<<<<

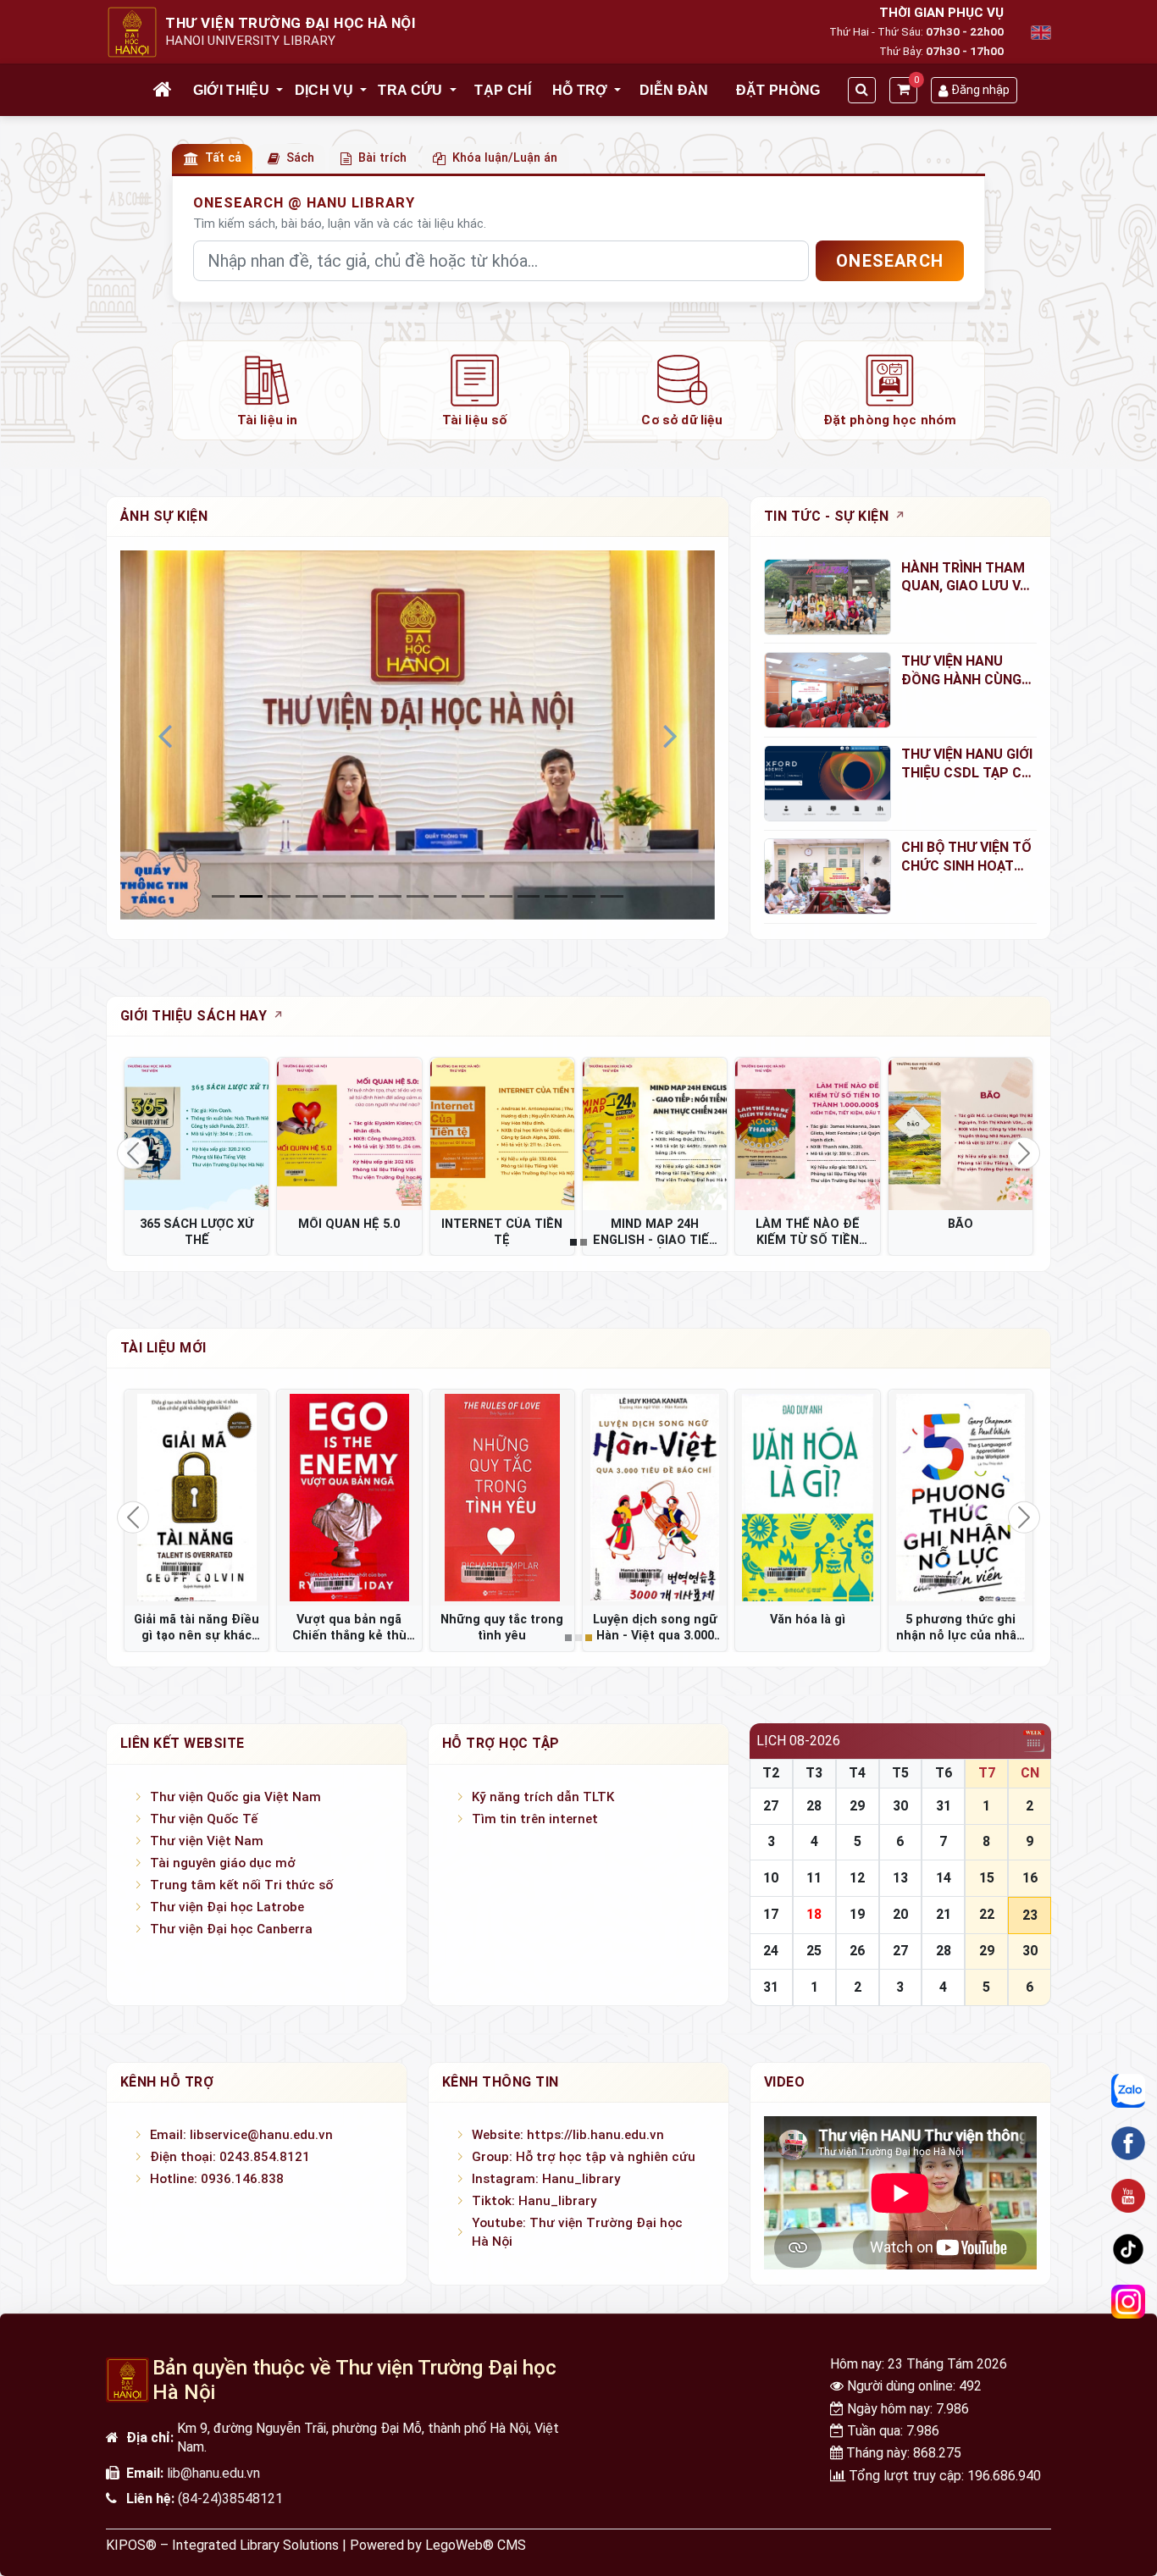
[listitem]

>>>>
<<<<

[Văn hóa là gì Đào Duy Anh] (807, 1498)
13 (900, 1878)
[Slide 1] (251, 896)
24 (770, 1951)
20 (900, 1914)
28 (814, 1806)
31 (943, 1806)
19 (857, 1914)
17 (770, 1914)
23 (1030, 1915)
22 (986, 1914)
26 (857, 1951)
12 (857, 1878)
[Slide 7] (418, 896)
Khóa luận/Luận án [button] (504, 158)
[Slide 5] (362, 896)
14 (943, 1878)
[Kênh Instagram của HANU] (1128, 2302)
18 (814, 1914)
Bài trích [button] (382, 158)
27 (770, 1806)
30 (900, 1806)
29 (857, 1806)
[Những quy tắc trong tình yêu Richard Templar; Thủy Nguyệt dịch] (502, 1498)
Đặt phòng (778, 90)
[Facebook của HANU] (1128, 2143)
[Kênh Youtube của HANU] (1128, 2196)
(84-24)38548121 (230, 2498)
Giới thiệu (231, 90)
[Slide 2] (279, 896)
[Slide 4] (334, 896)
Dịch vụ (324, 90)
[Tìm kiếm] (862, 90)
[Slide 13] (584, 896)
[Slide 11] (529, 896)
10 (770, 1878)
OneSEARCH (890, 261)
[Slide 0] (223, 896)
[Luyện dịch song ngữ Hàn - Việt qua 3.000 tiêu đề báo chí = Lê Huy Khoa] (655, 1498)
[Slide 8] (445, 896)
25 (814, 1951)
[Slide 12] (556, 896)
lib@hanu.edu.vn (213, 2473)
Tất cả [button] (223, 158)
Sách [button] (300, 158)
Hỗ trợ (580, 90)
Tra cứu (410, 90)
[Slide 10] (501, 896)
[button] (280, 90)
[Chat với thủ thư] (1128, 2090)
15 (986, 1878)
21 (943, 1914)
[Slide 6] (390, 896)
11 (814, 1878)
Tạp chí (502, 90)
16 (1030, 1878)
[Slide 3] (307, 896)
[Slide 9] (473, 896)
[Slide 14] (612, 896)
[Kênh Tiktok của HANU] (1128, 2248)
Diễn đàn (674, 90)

>>>>

** What you will do **
Please show the lines of the material that contain the string "Kênh".

** Response below **
[Kênh Instagram của HANU] (1128, 2302)
[Kênh Youtube của HANU] (1128, 2196)
[Kênh Tiktok của HANU] (1128, 2248)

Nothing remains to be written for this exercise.